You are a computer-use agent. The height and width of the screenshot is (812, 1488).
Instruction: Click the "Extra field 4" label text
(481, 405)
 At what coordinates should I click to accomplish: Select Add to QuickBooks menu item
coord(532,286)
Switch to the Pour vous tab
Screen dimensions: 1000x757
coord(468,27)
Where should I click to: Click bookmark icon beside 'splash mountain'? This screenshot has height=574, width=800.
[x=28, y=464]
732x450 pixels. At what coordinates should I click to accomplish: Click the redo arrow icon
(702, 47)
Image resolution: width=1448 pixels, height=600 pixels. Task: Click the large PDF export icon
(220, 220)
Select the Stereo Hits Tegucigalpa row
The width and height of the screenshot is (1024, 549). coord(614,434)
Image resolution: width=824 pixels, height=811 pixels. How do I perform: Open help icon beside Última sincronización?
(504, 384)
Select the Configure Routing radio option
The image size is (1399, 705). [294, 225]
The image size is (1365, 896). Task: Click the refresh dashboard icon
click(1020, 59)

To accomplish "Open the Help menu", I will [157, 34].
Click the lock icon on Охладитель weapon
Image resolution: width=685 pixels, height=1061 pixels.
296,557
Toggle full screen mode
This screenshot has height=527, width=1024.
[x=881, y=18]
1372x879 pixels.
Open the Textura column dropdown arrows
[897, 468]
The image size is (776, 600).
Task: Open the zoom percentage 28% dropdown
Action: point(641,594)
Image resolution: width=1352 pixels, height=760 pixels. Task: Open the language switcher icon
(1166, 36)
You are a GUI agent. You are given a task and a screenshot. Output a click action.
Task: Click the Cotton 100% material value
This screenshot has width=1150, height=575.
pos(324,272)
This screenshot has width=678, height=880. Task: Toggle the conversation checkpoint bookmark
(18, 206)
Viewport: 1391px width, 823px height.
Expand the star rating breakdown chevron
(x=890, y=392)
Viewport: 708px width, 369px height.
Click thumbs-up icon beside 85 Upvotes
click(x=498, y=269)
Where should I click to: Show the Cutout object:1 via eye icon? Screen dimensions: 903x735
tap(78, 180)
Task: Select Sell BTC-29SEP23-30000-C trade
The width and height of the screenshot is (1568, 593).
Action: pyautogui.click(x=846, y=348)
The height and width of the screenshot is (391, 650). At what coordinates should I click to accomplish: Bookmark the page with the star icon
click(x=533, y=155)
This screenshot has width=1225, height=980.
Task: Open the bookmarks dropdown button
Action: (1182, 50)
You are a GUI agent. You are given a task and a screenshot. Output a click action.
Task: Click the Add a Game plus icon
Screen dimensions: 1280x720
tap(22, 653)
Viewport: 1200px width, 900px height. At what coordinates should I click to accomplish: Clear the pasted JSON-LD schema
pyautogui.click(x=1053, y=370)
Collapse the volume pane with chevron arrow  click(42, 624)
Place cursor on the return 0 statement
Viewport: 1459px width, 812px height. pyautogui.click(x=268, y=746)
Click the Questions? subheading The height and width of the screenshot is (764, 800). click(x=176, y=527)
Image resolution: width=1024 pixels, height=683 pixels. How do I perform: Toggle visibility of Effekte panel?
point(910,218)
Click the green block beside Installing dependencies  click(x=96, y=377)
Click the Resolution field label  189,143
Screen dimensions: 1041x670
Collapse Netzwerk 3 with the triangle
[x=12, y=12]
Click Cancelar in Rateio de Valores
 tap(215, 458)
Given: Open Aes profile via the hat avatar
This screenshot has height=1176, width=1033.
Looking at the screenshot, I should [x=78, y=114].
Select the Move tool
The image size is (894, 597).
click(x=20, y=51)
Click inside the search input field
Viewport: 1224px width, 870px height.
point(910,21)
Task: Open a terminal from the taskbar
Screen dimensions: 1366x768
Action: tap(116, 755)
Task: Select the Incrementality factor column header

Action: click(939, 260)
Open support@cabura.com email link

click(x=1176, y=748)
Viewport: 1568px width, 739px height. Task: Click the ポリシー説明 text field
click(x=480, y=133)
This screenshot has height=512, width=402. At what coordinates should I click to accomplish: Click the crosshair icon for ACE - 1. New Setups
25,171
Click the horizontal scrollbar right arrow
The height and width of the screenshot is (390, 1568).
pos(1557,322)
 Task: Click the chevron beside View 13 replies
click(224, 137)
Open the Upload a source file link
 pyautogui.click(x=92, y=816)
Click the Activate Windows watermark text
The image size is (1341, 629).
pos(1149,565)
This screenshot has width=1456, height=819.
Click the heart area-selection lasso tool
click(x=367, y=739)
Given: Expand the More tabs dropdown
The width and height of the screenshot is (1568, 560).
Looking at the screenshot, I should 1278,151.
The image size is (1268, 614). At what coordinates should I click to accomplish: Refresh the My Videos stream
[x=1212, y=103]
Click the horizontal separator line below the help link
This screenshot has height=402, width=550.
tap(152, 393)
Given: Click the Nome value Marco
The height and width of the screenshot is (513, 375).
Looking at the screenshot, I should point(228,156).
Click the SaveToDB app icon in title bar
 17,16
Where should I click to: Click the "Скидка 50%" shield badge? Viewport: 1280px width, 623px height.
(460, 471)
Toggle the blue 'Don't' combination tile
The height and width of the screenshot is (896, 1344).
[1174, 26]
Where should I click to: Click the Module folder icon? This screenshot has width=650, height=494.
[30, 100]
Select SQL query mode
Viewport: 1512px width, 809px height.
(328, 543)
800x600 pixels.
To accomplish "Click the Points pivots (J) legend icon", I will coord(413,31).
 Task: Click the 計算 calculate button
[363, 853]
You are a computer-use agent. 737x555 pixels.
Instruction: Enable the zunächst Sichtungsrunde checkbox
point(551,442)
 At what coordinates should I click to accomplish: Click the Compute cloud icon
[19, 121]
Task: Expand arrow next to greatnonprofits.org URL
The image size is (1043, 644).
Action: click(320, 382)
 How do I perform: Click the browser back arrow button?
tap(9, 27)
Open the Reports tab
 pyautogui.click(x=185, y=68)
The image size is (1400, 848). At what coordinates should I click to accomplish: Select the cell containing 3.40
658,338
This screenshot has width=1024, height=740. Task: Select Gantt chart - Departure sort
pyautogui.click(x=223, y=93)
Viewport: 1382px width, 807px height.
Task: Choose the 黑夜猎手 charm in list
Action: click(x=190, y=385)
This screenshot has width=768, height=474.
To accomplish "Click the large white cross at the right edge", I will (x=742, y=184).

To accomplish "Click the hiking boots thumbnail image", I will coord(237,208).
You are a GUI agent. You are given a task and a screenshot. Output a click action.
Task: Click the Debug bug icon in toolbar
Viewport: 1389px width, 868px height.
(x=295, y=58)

* **TO BE DONE**
Arrange all of the records above as a numbered list, leaving out any blank lines.

* **RIGHT ANSWER**
1. You are a computer-use agent. The height and width of the screenshot is (812, 1488).
2. Instruction: Click the "Extra field 4" label text
3. (481, 405)
4.  At what coordinates should I click to accomplish: Select Add to QuickBooks menu item
5. coord(532,286)
6. Switch to the Pour vous tab
7. Screen dimensions: 1000x757
8. coord(468,27)
9. Where should I click to: Click bookmark icon beside 'splash mountain'? This screenshot has height=574, width=800.
10. [x=28, y=464]
11. 732x450 pixels. At what coordinates should I click to accomplish: Click the redo arrow icon
12. (702, 47)
13. Image resolution: width=1448 pixels, height=600 pixels. Task: Click the large PDF export icon
14. (220, 220)
15. Select the Stereo Hits Tegucigalpa row
16. The width and height of the screenshot is (1024, 549). coord(614,434)
17. Image resolution: width=824 pixels, height=811 pixels. How do I perform: Open help icon beside Última sincronización?
18. (504, 384)
19. Select the Configure Routing radio option
20. The image size is (1399, 705). [294, 225]
21. The image size is (1365, 896). Task: Click the refresh dashboard icon
22. click(1020, 59)
23. To accomplish "Open the Help menu", I will [157, 34].
24. Click the lock icon on Охладитель weapon
25. Image resolution: width=685 pixels, height=1061 pixels.
26. 296,557
27. Toggle full screen mode
28. This screenshot has height=527, width=1024.
29. [x=881, y=18]
30. 1372x879 pixels.
31. Open the Textura column dropdown arrows
32. [897, 468]
33. The image size is (776, 600).
34. Task: Open the zoom percentage 28% dropdown
35. Action: point(641,594)
36. Image resolution: width=1352 pixels, height=760 pixels. Task: Open the language switcher icon
37. (1166, 36)
38. You are a GUI agent. You are given a task and a screenshot. Output a click action.
39. Task: Click the Cotton 100% material value
40. This screenshot has width=1150, height=575.
41. pos(324,272)
42. This screenshot has width=678, height=880. Task: Toggle the conversation checkpoint bookmark
43. (18, 206)
44. Viewport: 1391px width, 823px height.
45. Expand the star rating breakdown chevron
46. (x=890, y=392)
47. Viewport: 708px width, 369px height.
48. Click thumbs-up icon beside 85 Upvotes
49. click(x=498, y=269)
50. Where should I click to: Show the Cutout object:1 via eye icon? Screen dimensions: 903x735
51. tap(78, 180)
52. Task: Select Sell BTC-29SEP23-30000-C trade
53. The width and height of the screenshot is (1568, 593).
54. Action: pyautogui.click(x=846, y=348)
55. The height and width of the screenshot is (391, 650). At what coordinates should I click to accomplish: Bookmark the page with the star icon
56. click(x=533, y=155)
57. This screenshot has width=1225, height=980.
58. Task: Open the bookmarks dropdown button
59. Action: (1182, 50)
60. You are a GUI agent. You are given a task and a screenshot. Output a click action.
61. Task: Click the Add a Game plus icon
62. Screen dimensions: 1280x720
63. tap(22, 653)
64. Viewport: 1200px width, 900px height. At what coordinates should I click to accomplish: Clear the pasted JSON-LD schema
65. pyautogui.click(x=1053, y=370)
66. Collapse the volume pane with chevron arrow  click(42, 624)
67. Place cursor on the return 0 statement
68. Viewport: 1459px width, 812px height. pyautogui.click(x=268, y=746)
69. Click the Questions? subheading The height and width of the screenshot is (764, 800). click(x=176, y=527)
70. Image resolution: width=1024 pixels, height=683 pixels. How do I perform: Toggle visibility of Effekte panel?
71. point(910,218)
72. Click the green block beside Installing dependencies  click(x=96, y=377)
73. Click the Resolution field label  189,143
74. Screen dimensions: 1041x670
75. Collapse Netzwerk 3 with the triangle
76. [x=12, y=12]
77. Click Cancelar in Rateio de Valores
78.  tap(215, 458)
79. Given: Open Aes profile via the hat avatar
80. This screenshot has height=1176, width=1033.
81. Looking at the screenshot, I should [x=78, y=114].
82. Select the Move tool
83. The image size is (894, 597).
84. click(x=20, y=51)
85. Click inside the search input field
86. Viewport: 1224px width, 870px height.
87. point(910,21)
88. Task: Open a terminal from the taskbar
89. Screen dimensions: 1366x768
90. Action: tap(116, 755)
91. Task: Select the Incrementality factor column header
92. Action: click(939, 260)
93. Open support@cabura.com email link
94. click(x=1176, y=748)
95. Viewport: 1568px width, 739px height. Task: Click the ポリシー説明 text field
96. click(x=480, y=133)
97. This screenshot has height=512, width=402. At what coordinates should I click to accomplish: Click the crosshair icon for ACE - 1. New Setups
98. 25,171
99. Click the horizontal scrollbar right arrow
100. The height and width of the screenshot is (390, 1568).
101. pos(1557,322)
102.  Task: Click the chevron beside View 13 replies
103. click(224, 137)
104. Open the Upload a source file link
105.  pyautogui.click(x=92, y=816)
106. Click the Activate Windows watermark text
107. The image size is (1341, 629).
108. pos(1149,565)
109. This screenshot has width=1456, height=819.
110. Click the heart area-selection lasso tool
111. click(x=367, y=739)
112. Given: Expand the More tabs dropdown
113. The width and height of the screenshot is (1568, 560).
114. Looking at the screenshot, I should 1278,151.
115. The image size is (1268, 614). At what coordinates should I click to accomplish: Refresh the My Videos stream
116. [x=1212, y=103]
117. Click the horizontal separator line below the help link
118. This screenshot has height=402, width=550.
119. tap(152, 393)
120. Given: Click the Nome value Marco
121. The height and width of the screenshot is (513, 375).
122. Looking at the screenshot, I should point(228,156).
123. Click the SaveToDB app icon in title bar
124.  17,16
125. Where should I click to: Click the "Скидка 50%" shield badge? Viewport: 1280px width, 623px height.
126. (460, 471)
127. Toggle the blue 'Don't' combination tile
128. The height and width of the screenshot is (896, 1344).
129. [1174, 26]
130. Where should I click to: Click the Module folder icon? This screenshot has width=650, height=494.
131. [30, 100]
132. Select SQL query mode
133. Viewport: 1512px width, 809px height.
134. (328, 543)
135. 800x600 pixels.
136. To accomplish "Click the Points pivots (J) legend icon", I will coord(413,31).
137.  Task: Click the 計算 calculate button
138. [363, 853]
139. You are a computer-use agent. 737x555 pixels.
140. Instruction: Enable the zunächst Sichtungsrunde checkbox
141. point(551,442)
142.  At what coordinates should I click to accomplish: Click the Compute cloud icon
143. [19, 121]
144. Task: Expand arrow next to greatnonprofits.org URL
145. The image size is (1043, 644).
146. Action: click(320, 382)
147.  How do I perform: Click the browser back arrow button?
148. tap(9, 27)
149. Open the Reports tab
150.  pyautogui.click(x=185, y=68)
151. The image size is (1400, 848). At what coordinates should I click to accomplish: Select the cell containing 3.40
152. 658,338
153. This screenshot has width=1024, height=740. Task: Select Gantt chart - Departure sort
154. pyautogui.click(x=223, y=93)
155. Viewport: 1382px width, 807px height.
156. Task: Choose the 黑夜猎手 charm in list
157. Action: click(x=190, y=385)
158. This screenshot has width=768, height=474.
159. To accomplish "Click the large white cross at the right edge", I will (x=742, y=184).
160. To accomplish "Click the hiking boots thumbnail image", I will coord(237,208).
161. You are a GUI agent. You are given a task and a screenshot. Output a click action.
162. Task: Click the Debug bug icon in toolbar
163. Viewport: 1389px width, 868px height.
164. (x=295, y=58)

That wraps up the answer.